"""

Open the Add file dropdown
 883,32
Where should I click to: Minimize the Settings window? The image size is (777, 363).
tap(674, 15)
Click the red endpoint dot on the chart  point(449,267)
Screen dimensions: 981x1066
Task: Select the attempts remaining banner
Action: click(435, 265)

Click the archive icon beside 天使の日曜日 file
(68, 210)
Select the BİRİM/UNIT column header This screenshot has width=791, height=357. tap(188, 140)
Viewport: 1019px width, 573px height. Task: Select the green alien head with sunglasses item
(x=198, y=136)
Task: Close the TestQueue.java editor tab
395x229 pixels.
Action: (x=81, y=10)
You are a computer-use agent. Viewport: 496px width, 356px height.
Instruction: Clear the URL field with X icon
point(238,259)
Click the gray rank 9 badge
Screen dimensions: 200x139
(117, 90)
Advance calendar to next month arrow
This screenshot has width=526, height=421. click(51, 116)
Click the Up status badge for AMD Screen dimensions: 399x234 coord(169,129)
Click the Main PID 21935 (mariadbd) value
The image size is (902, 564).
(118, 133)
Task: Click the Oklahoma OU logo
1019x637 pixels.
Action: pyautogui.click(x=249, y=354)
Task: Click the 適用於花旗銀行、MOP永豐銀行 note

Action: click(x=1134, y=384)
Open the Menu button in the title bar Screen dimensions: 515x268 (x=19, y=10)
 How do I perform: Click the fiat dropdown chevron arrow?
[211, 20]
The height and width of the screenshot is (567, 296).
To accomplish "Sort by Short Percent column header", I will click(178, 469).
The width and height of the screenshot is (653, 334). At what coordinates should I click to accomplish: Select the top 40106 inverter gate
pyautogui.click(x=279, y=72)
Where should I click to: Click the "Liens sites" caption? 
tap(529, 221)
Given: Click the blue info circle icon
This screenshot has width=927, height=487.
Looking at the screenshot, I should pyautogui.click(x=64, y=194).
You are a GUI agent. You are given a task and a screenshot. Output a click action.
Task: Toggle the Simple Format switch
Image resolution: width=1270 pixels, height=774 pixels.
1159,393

"""

Instructions for the task » From the line containing "The image size is (902, 564)." down to the last line of the records, transcribe every line exactly and add nothing else.

Exercise output »
The image size is (902, 564).
(118, 133)
Task: Click the Oklahoma OU logo
1019x637 pixels.
Action: pyautogui.click(x=249, y=354)
Task: Click the 適用於花旗銀行、MOP永豐銀行 note

Action: click(x=1134, y=384)
Open the Menu button in the title bar Screen dimensions: 515x268 (x=19, y=10)
 How do I perform: Click the fiat dropdown chevron arrow?
[211, 20]
The height and width of the screenshot is (567, 296).
To accomplish "Sort by Short Percent column header", I will click(178, 469).
The width and height of the screenshot is (653, 334). At what coordinates should I click to accomplish: Select the top 40106 inverter gate
pyautogui.click(x=279, y=72)
Where should I click to: Click the "Liens sites" caption? 
tap(529, 221)
Given: Click the blue info circle icon
This screenshot has width=927, height=487.
Looking at the screenshot, I should pyautogui.click(x=64, y=194).
You are a GUI agent. You are given a task and a screenshot. Output a click action.
Task: Toggle the Simple Format switch
Image resolution: width=1270 pixels, height=774 pixels.
1159,393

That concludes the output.